Saturday, June 1, 2013

Reflections In The Mirror

Took a long walk and just got back. It is overcast and drizzly on Guinea Run Farm, and the cows and horses are in the woods laying around and having a peaceful, lazy day. Sounds like a wonderful idea.
The fields smell of the sweet honey locust blossoms, clover and alfalfa. The hay and pasture is almost shoulder height. The timothy is out of the boot and ready to be cut. But today is a day of rest for all.Too wet to bush hog, or garden, perfect day for reflection.

Was looking at Zoe's little heifer. She is so different from all the others.

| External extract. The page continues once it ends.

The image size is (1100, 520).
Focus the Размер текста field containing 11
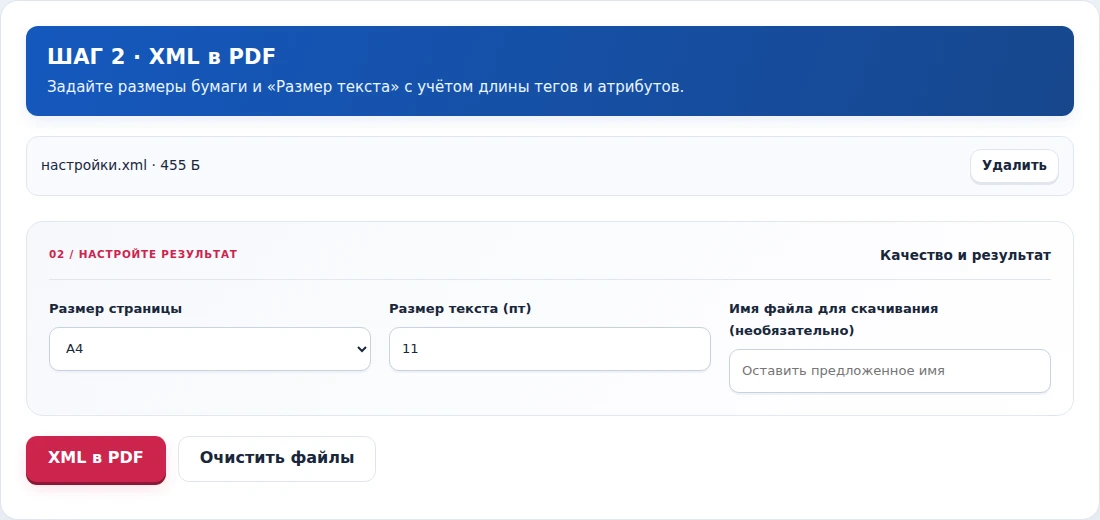tap(549, 349)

A real throw back to the old days, when we had pure bred Simmental. She reminds me of the old times, the old girls. Reddish beige and white with white face, long legs and horns. Horns! Its been 15 years since we had horns. Joe, you crazy bull. And I can't help but think that Chip had something to do with this. He sent her. To remind me. Of the old days. The beginning.
 
And I am reminded that I miss him so much. And then- I know. I am told. We agreed to this. Long ago, long before. Lovingly we agreed. He would be here, teach me, love and protect me. Then he would need to go. To allow me to have an adventure of my own. To find myself. He knew. Looking back all those years, he knew. Whether it was consciously or not, he was aware of this. He remembered. And after all, in the eyes of eternity, this is but a flash. But still, still I wish that we could go back, change things up. Give us another 20 or 30 years, I'll hold off on my own growth, just give us back that time. And then I am reminded that he is still here. He is still guiding me. Cheering me on. And always will be. And the sense of peace returns.
 
 
Sometimes I still feel small and scared. Like a young child with a bicycle. The training wheels are now off and she sits on the seat, held balanced by a loving father. Heart racing, she is both fearful and excited. They begin to move forward, she grips the handlebars and grits her teeth. Don't let go, don't let me fall. "I'm here. I'll always be here. I won't let you fall." She picks up speed, pedalling furiously, the wind whipping across her face, lost in the freedom. Then, the realization hits. She is doing this. A glance back shows her father standing in the driveway, huge smile on his face, waving her on encouragingly. And so she rides. And rides. She feels the joy. She feels the love, the protection, the encouragement. He is still there. Go and have this adventure, it's ok. It's your turn. And as she rides, she becomes confident, and she understands.There is so much to explore.  And then, when her ride is finished, she will turn the bike back and pedal home. Into his waiting, outstretched arms.